Children who bully are not just angry outsiders looking for a fight. In fact, many are popular, do well in school, come from stable families and relate well to adults. Some children bully others because they have been bullied at one time or another. Some may use bullying as a way to protect themselves, or to fit in with the group.
Common Traits Among Kids Who Bully
A common factor among children who bully is an under-developed sense of empathy and a willingness to harm another in order to advance in the social pecking order.
Ask yourself whether your child:
- often excludes others
- is unkind to younger children and animals
- is physically aggressive
- uses intimidation or taunts to get his/her way
- has trouble understanding another’s feelings
- blames others for bad behavior or doesn’t take responsibility for his/her actions
What Are the Risk factors for Children Who Bully?
Children who bully are more likely to do poorly in school, use drugs and alcohol, vandalize property and engage in other antisocial behavior.

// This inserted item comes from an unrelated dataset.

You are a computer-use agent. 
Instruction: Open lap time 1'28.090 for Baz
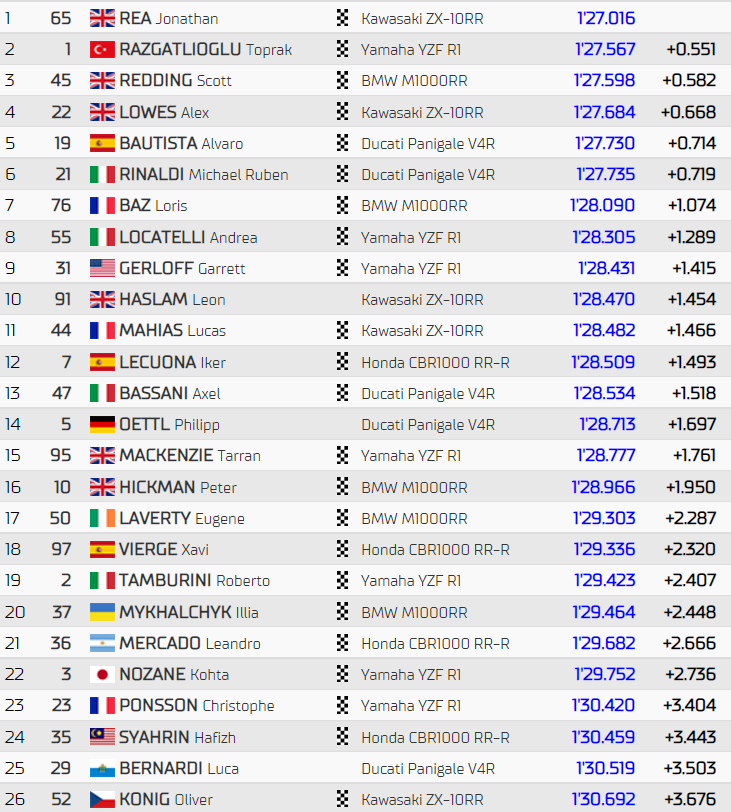(602, 206)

They are also at higher risk to end up in prison.
One study showed that two-thirds of boys identified as bullies in 6th through 9th grade had been convicted of a crime by the time they turned 24 and 40 percent had multiple arrests by age 30, according to the National Youth Violence Prevention Resource Center.
How Can Parents Help Children Stop Bullying?
Parental involvement is essential to helping children stop bullying. Education.com offers the following tips.
Acknowledge the problem. Let children know you’re aware bullying is taking place and that it’s not OK with you. Listen as well as talk. Find out what else may be going on for your child that may be influencing their behavior choices.
Be involved in your child’s life. Know who your child’s friends are and keep track of your child’s activities at home and school. If the school has a bullying prevention program, learn about it.
Decrease violence at home. Limit access to violent TV and video games. (Note: This is a logical consequence to impose if your child has gotten in trouble for violent or bullying behavior.)
Make sure you’re “walking the talk” with your own behavior. Be mindful of setting a good example.
Teach positive behaviors. Notice and reinforce any examples of kind and compassionate behavior. Talk with children about their, your and others’ feelings. Provide opportunities for cooperation and friendship in activities that are interesting to the child. Have your child care for a pet.
Seek professional help, if needed. Sometimes a situation calls for more than parental intervention. Don’t be afraid to seek outside help.